Ook is het nog maar de vraag of de beoordelingscriteria, die uit het beleid volgen, voldoen aan de Dienstenrichtlijn. Immers, deze criteria dienen onder andere duidelijk, ondubbelzinnig en objectief te zijn. Wat ons betreft zijn veel criteria, waaraan aanzienlijk veel punten kunnen worden toegekend, te subjectief en zijn deze criteria mogelijk te veel toegeschreven naar gevestigde evenementenorganisaties. Dit zou kunnen betekenen dat sommige gestelde criteria tevens een discriminatoir karakter zouden hebben.
Het voert te ver om nu op de muziek vooruit te lopen aangezien de Raad op het moment van schrijven aan het beraden is de gehele Evenementenkalender van het jaar 2024 te kopiëren naar het jaar 2025. Echter, wat ons betreft stuit deze aanpak mogelijk ook op bezwaren. Niet valt uit te sluiten dan evenementenorganisaties, die daardoor achter het net vissen, zullen procederen met als argumenten dat er sprake is van schaarste en dat een eerlijke verdeling zal moeten plaatsvinden. De gemeente zit op moment dan ook met een grote uitdaging.
Afsluitend
Het nieuwe toekomstige evenementenbeleid voor het jaar 2026 zorgt voor grote uitdagingen voor de gemeente. Op dit moment zijn de gevolgen voor bestaande gevestigde evenementenorganisaties met langlopende belangen nog niet geheel te overzien, maar het lijkt erop dat de gevolgen nadelig zullen uitpakken. De vraag is vooral of er voldoende onderzoek wordt gedaan en of alle belangen dusdanig goed in kaart worden gebracht dat sprake gaat zijn van zorgvuldig nieuw evenementenbeleid.

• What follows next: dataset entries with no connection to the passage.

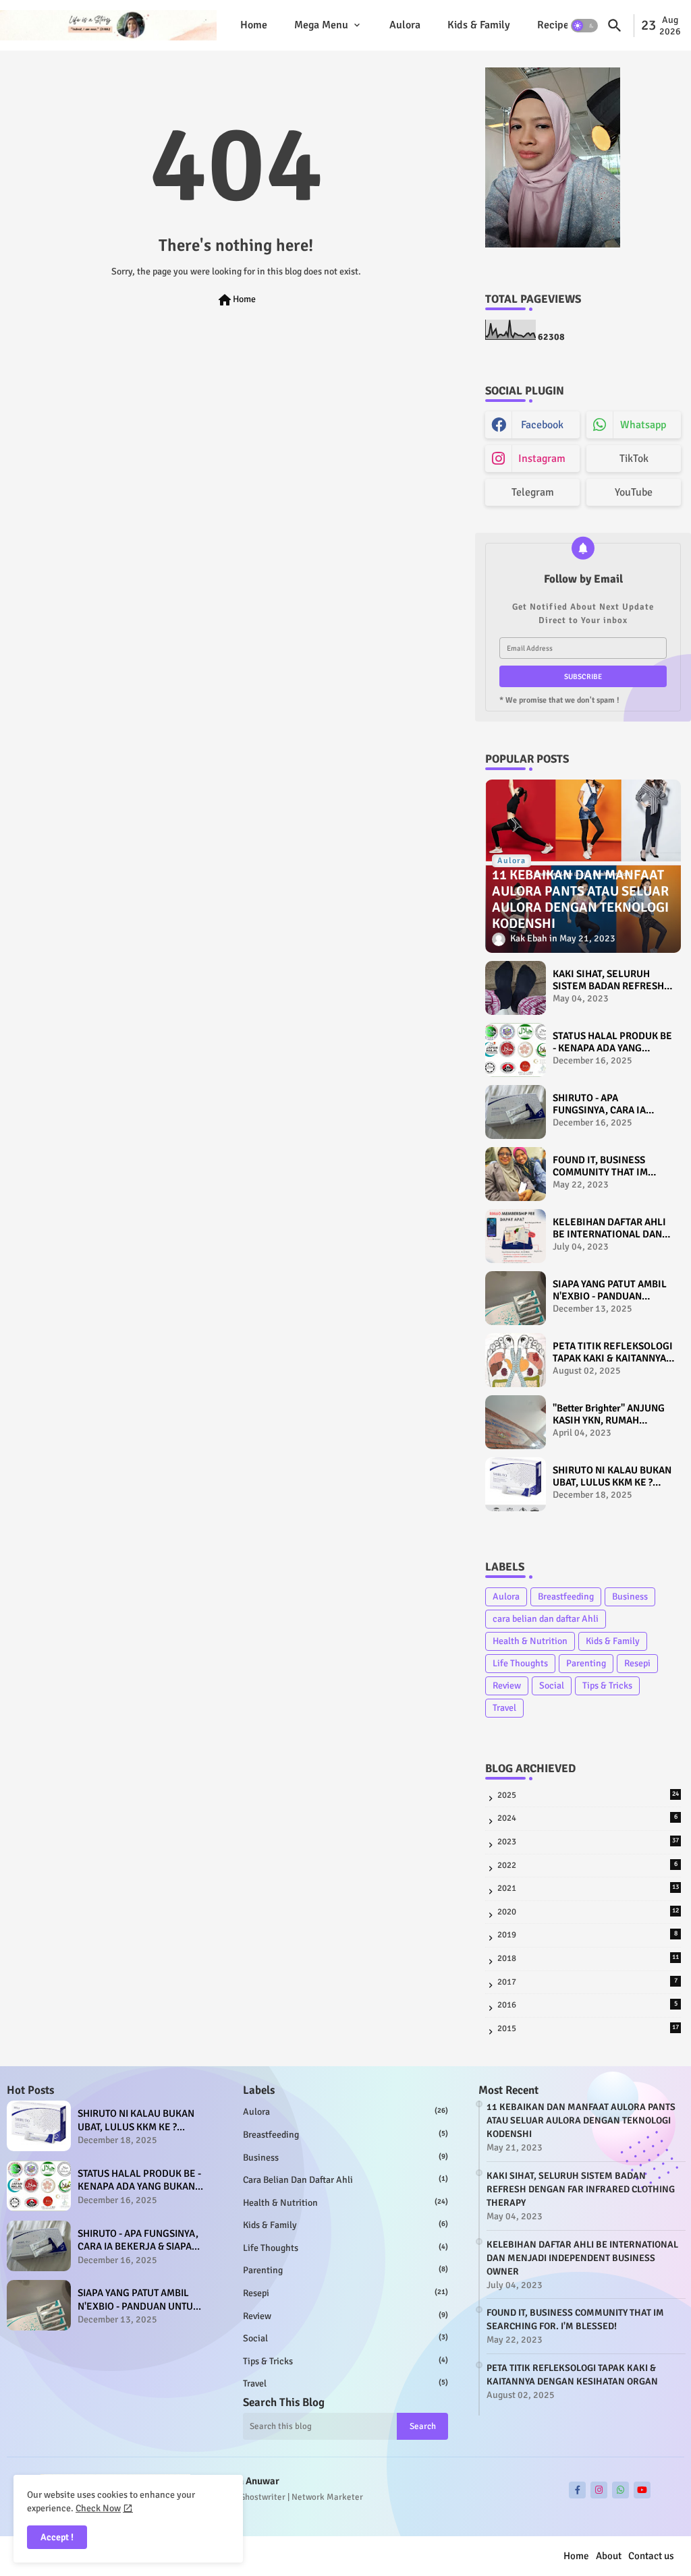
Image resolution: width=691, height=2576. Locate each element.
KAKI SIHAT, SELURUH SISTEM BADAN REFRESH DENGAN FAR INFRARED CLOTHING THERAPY (608, 980)
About (608, 2556)
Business (630, 1596)
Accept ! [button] (57, 2537)
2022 (587, 1865)
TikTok (633, 458)
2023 (588, 1841)
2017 (587, 1982)
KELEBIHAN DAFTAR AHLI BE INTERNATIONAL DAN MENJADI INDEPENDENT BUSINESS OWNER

Voor het jaar 2025 lijkt het erop dat het tijdelijke Conceptbeleid voor nog meer vragen zorgt, althans in het geval dat het beleid in werking zal treden. De vraag is dan ook vooral of het nieuwe tijdelijke conceptbeleid de toetst aan de Dienstenrichtlijn zal doorstaan.
Mocht u vragen hebben over het nieuwe evenementenbeleid en de mogelijke gevolgen, dan kunt u contact opnemen met een van onze specialisten bestuursrecht.
Plaats een Reactie
Meepraten?Draag gerust bij!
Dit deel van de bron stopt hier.